Mit dem Todestag ist Sarah für Christiane Sawilla ein Engel geworden. "Für uns ist es nun ein Ritual, den Geburtstag und den Engelgeburtstag zu feiern", berichtet die Löderburgerin. Zu diesen Anlässen im März und am 31. Oktober kommen Freunde und Familie bei Sawillas zusammen. "Wir schauen dann gemeinsam Fotos und kurze Videos an", sagt sie. Dann werden auch mal Luftballons vom Friedhof gen Himmel geschickt. Die verwaiste Mutter erinnert sich an einen Moment im Winter. "Ich war mit meinem Mann am Grab", beginnt sie. Eine zarte Träne kullert über die Wange. "Da habe ich gefragt, wie Sarah jetzt wohl aussehen wird." Ihr Mann habe darauf wie selbstverständlich geantwortet: "Na wie wohl. Sie sieht aus wie immer, nur dass sie jetzt zwei Flügel hat." Die Emotionen brechen über Christiane Sawilla herein. Sie weint.

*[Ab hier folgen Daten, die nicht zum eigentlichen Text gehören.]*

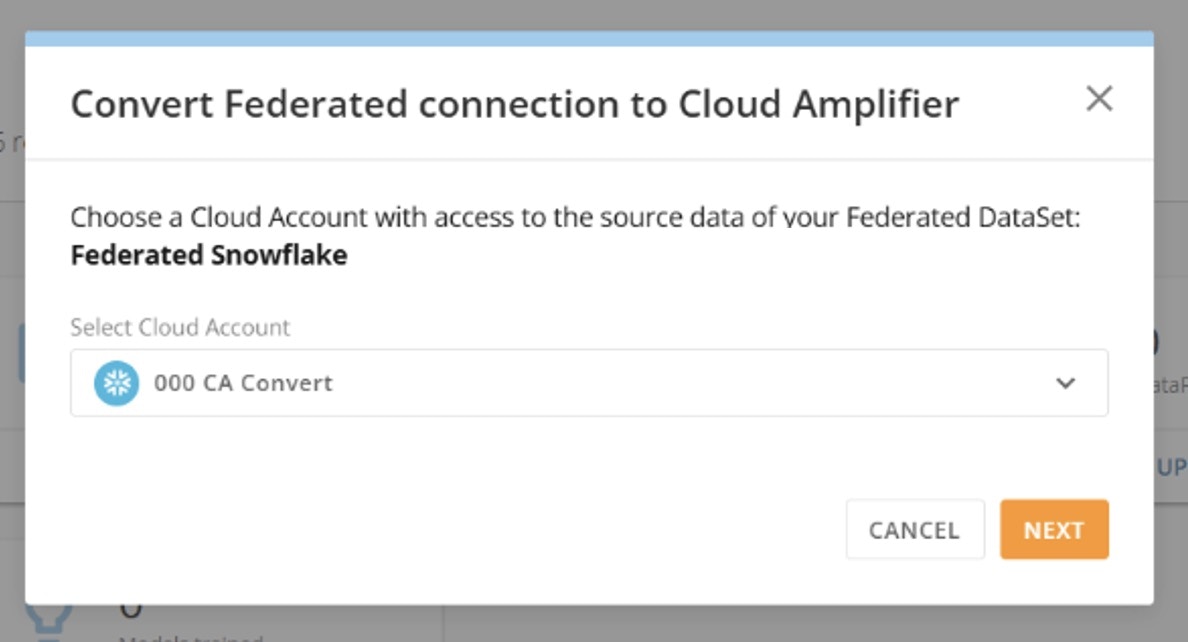Click the dialog title Convert Federated connection
The image size is (1188, 642).
click(514, 104)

Mehrmals am Tag fährt Christiane Sawilla zum Friedhof. Sie pflegt das liebevoll gestaltete Grab ihrer Tochter. Direkt daneben steht eine kleine Bank. Sie ist pink. "Pink ist Sarahs Lieblingsfarbe", sagt Christiane Sawilla. Das zieht sich bei der Grabgestaltung durch. Rosa Plüschherzen, Kerzen und Blumen. Alles ist nach dem Geschmack von Sarah. Christiane Sawilla fühlt sich wohl hier. Stundenlang kann sie hier sitzen. Dass sie mit ihrer Tochter redet, daraus macht sie keinen Hehl. "Ich muss ihr doch erzählen, was los ist." Es ist normal für die verwaiste Mutter. Und sie ergänzt: "Wir lachen dann auch gemeinsam."
Es scheint so, als lebe Christiane Sawilla nur noch für ihre Tochter. Seit dem 1. Januar ist sie erwerbsunfähig, bezieht eine Rente. Eine Folge des frühen Todes ihres Kindes.
Inzwischen hat die hinterbliebene Mutter ein neues Hobby. Sie malt. Doch auch hier dreht sich alles um ihr Kind. Ein Bild hängt beispielsweise im Wohnzimmer. Es zeigt eine Kerze, die den viel zu frühen Tod ihrer Sarah symbolisieren soll.
Christiane Sawilla will demnächst in Magdeburg eine neue Gruppe für verwaiste Eltern gründen und diese leiten. Erfahrungen weitergeben und von anderen lernen, nicht in Selbstmitleid versinken, sondern weiterleben. So gut es geht weiterleben.